Segment Open

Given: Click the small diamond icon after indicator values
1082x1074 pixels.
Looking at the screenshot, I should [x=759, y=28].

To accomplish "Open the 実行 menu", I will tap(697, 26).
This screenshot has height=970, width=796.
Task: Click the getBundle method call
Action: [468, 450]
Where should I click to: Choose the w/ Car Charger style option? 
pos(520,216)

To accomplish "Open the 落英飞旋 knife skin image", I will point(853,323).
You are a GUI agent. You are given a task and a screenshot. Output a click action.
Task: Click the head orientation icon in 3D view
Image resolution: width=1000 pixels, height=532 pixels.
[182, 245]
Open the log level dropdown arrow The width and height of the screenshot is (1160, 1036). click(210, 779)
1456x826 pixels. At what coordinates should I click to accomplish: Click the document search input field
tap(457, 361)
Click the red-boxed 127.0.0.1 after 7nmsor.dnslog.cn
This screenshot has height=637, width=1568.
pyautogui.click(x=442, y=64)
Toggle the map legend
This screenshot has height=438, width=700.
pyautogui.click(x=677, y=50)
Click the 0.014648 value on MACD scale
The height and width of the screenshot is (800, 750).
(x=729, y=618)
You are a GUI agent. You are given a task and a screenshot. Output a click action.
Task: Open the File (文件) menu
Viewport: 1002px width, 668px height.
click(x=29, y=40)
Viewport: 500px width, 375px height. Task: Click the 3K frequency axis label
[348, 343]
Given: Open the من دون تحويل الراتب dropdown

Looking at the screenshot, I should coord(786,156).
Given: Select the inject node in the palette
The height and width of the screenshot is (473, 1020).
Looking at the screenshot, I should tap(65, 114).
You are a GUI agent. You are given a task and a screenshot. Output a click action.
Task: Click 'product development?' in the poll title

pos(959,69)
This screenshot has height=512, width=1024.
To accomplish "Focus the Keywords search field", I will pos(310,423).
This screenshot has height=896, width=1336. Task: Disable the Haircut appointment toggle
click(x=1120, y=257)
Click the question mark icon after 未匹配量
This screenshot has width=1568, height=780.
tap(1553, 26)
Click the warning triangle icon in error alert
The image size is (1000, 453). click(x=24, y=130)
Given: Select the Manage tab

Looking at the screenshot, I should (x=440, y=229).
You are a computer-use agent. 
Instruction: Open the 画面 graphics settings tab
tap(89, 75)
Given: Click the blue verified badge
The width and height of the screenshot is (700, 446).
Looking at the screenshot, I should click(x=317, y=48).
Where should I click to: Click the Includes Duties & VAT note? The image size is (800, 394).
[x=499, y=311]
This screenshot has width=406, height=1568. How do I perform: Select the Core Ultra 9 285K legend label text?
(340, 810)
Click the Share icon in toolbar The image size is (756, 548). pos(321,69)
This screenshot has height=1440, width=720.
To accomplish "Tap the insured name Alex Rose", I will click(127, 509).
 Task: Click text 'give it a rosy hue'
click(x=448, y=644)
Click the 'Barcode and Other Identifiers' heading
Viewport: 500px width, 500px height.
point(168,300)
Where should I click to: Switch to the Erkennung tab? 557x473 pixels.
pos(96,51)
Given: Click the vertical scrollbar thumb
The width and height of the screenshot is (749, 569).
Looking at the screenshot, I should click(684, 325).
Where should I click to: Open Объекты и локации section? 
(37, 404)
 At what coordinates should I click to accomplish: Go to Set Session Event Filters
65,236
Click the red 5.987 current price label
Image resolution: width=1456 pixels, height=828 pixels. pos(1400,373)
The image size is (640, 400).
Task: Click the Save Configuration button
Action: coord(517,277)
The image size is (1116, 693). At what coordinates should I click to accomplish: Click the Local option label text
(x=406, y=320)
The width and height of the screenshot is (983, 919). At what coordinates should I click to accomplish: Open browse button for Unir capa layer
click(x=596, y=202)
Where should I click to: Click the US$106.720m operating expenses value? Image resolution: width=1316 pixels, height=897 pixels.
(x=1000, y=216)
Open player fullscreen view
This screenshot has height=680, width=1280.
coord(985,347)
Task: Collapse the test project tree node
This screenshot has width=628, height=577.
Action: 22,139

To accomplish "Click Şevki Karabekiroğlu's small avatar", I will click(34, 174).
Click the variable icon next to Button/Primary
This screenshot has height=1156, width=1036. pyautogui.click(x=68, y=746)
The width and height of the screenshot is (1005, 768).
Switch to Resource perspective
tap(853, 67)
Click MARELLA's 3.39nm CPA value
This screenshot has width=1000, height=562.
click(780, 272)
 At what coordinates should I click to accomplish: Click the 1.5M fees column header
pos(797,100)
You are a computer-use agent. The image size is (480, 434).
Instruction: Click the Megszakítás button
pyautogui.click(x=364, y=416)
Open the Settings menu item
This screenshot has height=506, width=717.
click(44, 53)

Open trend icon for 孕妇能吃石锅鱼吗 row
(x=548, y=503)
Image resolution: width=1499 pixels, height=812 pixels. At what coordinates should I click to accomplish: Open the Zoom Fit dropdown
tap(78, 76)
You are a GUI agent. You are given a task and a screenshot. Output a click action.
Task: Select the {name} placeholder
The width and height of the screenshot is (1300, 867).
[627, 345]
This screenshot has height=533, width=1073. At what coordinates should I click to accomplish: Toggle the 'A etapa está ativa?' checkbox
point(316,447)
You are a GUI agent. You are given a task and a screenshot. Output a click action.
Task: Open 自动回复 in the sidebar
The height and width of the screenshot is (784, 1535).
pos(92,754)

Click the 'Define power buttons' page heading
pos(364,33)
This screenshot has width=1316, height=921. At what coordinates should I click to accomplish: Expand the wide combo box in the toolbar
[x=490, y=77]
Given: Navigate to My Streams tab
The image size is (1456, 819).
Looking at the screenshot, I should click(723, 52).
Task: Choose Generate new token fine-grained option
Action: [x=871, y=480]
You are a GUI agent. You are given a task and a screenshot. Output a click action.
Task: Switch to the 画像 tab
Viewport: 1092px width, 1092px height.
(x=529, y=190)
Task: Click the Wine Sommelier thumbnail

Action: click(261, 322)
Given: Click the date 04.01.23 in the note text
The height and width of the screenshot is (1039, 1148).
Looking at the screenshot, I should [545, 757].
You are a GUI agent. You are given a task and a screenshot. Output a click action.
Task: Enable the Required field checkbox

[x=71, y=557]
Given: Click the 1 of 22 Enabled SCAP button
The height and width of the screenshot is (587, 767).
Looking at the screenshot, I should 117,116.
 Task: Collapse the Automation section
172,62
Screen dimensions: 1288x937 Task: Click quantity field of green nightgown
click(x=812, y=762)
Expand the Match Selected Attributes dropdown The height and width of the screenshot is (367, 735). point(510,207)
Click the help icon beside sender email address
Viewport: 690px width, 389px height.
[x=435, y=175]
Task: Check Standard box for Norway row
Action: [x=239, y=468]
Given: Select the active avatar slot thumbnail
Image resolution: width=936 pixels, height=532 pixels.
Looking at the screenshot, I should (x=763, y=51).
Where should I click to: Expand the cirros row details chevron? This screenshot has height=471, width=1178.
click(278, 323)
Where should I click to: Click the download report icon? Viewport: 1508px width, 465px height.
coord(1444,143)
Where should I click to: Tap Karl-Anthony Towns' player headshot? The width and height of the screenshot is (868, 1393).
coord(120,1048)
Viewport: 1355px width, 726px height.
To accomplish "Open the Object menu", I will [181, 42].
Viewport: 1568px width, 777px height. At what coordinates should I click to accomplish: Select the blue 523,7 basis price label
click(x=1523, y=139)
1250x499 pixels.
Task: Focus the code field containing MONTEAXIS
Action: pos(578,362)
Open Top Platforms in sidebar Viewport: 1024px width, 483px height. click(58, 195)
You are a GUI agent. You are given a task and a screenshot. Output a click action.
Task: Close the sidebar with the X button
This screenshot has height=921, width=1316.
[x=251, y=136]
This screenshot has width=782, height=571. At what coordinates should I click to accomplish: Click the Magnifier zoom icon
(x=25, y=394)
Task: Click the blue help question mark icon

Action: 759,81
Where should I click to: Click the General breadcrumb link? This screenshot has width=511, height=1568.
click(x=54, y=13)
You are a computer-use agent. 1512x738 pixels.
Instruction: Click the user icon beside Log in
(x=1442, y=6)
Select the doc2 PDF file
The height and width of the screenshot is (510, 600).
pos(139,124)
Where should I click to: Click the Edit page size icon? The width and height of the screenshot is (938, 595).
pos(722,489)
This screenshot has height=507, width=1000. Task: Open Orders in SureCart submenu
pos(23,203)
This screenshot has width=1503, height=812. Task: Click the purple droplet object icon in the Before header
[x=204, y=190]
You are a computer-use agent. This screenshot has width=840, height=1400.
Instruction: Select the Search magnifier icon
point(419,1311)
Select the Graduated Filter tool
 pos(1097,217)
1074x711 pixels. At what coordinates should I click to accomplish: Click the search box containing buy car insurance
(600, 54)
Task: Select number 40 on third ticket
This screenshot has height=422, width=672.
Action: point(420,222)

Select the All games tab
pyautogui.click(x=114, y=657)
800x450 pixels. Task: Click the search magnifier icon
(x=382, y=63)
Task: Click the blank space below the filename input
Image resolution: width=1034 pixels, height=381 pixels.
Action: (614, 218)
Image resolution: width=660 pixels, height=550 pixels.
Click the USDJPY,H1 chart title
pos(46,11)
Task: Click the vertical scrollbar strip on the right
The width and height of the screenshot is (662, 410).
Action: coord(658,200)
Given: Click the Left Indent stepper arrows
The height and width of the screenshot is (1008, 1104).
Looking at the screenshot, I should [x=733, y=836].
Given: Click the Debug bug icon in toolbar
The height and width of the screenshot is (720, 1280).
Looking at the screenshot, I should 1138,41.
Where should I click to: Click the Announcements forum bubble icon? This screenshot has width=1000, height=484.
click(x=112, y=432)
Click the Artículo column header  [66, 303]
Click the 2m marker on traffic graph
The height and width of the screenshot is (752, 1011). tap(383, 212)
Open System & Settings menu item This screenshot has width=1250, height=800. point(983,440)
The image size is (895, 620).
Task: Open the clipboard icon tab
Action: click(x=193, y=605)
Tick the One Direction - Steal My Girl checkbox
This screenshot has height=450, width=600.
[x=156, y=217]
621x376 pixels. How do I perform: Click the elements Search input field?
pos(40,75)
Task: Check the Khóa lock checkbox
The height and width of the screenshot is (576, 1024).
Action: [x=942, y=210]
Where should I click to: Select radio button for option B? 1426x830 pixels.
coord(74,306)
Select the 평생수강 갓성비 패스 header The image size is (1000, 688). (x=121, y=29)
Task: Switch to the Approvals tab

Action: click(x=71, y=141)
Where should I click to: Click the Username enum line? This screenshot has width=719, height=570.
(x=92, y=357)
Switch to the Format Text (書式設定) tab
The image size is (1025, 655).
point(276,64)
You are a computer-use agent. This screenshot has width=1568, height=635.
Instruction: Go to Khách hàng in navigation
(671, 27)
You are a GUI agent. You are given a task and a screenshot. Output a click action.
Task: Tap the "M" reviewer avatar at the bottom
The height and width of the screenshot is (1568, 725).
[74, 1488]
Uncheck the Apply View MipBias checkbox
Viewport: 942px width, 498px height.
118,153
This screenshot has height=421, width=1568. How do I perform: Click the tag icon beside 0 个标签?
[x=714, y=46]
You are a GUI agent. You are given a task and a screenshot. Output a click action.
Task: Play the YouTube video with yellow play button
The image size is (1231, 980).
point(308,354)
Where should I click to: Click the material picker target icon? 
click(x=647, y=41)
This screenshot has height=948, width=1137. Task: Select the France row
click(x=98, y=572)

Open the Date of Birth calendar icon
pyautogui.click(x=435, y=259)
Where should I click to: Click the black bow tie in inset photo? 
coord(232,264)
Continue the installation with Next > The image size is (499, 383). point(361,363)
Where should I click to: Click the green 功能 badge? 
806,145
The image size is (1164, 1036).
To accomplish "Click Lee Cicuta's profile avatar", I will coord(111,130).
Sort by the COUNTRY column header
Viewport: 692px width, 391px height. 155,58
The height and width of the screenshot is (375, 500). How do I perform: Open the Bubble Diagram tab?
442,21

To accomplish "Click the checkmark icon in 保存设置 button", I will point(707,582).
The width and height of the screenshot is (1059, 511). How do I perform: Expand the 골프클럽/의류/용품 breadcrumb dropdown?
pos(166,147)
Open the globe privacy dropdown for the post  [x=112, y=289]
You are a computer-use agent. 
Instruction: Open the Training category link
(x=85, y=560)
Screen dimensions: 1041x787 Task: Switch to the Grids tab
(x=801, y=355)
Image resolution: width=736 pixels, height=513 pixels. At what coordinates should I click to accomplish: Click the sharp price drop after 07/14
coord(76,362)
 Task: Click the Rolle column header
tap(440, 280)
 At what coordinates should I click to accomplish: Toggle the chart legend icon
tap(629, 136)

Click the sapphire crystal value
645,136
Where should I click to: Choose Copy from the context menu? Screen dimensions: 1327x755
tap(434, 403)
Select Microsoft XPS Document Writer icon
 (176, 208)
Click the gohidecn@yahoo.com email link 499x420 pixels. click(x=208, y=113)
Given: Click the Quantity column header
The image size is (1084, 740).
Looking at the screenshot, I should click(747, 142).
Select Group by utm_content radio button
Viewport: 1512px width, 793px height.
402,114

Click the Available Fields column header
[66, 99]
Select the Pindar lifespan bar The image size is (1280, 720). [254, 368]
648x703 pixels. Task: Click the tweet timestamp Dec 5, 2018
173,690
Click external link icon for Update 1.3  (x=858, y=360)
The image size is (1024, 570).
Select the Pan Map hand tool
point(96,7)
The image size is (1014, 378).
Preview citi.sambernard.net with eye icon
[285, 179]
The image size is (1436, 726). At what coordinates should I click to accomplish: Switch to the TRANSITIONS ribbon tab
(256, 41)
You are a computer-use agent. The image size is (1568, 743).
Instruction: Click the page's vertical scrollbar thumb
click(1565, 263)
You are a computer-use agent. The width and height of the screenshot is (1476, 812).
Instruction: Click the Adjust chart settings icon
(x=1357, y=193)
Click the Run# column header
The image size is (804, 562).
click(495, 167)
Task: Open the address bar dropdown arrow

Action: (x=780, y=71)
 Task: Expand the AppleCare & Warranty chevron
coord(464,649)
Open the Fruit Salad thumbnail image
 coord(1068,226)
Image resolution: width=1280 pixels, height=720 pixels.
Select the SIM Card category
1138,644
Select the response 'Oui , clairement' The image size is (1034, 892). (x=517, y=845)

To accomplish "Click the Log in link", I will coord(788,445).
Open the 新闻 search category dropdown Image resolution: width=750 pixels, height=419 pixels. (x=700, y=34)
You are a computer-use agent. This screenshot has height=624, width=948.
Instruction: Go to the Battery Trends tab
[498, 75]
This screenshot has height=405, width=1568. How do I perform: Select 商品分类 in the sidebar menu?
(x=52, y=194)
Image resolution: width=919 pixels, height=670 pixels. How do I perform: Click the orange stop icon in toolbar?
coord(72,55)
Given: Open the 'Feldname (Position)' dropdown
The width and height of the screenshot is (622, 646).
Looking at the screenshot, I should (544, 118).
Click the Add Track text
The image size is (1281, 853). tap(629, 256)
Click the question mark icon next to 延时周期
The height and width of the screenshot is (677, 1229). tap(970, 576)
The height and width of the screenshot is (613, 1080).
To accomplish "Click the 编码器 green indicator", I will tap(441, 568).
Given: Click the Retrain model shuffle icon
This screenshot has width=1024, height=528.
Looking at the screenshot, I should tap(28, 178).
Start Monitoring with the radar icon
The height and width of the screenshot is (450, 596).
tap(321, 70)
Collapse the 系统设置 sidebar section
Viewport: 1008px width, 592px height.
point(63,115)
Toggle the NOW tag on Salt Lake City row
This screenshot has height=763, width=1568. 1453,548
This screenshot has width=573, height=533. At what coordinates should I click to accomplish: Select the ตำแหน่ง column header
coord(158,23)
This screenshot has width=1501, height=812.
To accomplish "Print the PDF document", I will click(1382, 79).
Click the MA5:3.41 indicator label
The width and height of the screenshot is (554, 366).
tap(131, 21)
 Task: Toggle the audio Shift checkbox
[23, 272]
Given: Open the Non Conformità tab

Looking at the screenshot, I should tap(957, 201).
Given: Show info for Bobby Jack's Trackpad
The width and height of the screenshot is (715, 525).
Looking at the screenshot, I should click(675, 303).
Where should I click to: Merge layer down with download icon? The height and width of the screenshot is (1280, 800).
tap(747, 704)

Segment Closed

Find and copy each line above holding "small".

### Expected answer
Given: Click the small diamond icon after indicator values
To accomplish "Click Şevki Karabekiroğlu's small avatar", I will click(34, 174).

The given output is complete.